Mitridate, allora, fuori di sé per la collera, temendo inoltre di essere consegnato ai Romani, prima tentò di uccidersi con del veleno, a cui risultò però immune, e subito dopo si diede la morte grazie ad un generale dei Galli di nome Bituito, che lo aiutò a trafiggersi con la spada. Questa fu la fine del re del Ponto, che combatté Roma per quasi trent'anni.[2]

Morto il padre, Farnace, accettò inizialmente il dominio romano, venendo messo a capo di un regno satellite da Gneo Pompeo Magno. In seguito, approfittando della guerra civile tra Pompeo e Gaio Giulio Cesare (49 a.C.),[3] tentò di allargare i propri domini a discapito dei vicini, occupando Sinope ed avendo come obbiettivo l'occupazione di Amisus.[3] Il re locale, Deiotaro, si rivolse al rappresentante di Cesare nell'area, Gneo Domizio Calvino,[3] il quale attaccò Farnace, venendo pesantemente sconfitto.
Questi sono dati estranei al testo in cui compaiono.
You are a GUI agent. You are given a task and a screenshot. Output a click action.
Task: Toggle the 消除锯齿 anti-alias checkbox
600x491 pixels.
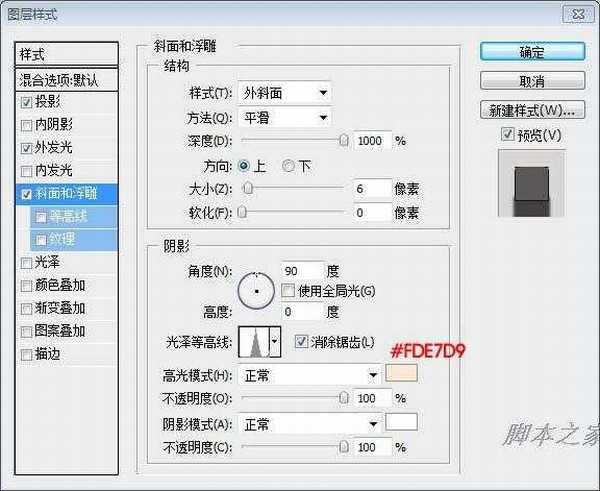[x=302, y=342]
Farnace si occupò allora di sedare le rivolte, ma all'arrivo di Cesare riconobbe il problema, cercando prima di eluderlo riconoscendo il dominio romano, e poi di risoverlo affrontando il generale romano in battaglia. Lo scontro, passato alla storia come battaglia di Zela, vide Cesare vincitore.[3]

Farnace tornò in patria con mille cavalieri, rifugiandosi a Sinope, per poi muovere con soldati mercenari sarmati e sciti ad occupare Theodosia e Panticapeo,[3] ma fu sconfitto e ucciso in combattimento contro Asandro, dopo 15 anni di regno,[3] il quale entrò definitivamente sotto l'influenza romana.

Note[modifica | modifica sorgente]

  1. ^ a b Appiano di Alessandria, Guerre mitridatiche, 110.
  2. ^ Appiano di Alessandria, Guerre mitridatiche, 111.
  3. ^ a b c d e f Appiano di Alessandria, Guerre mitridatiche, 120.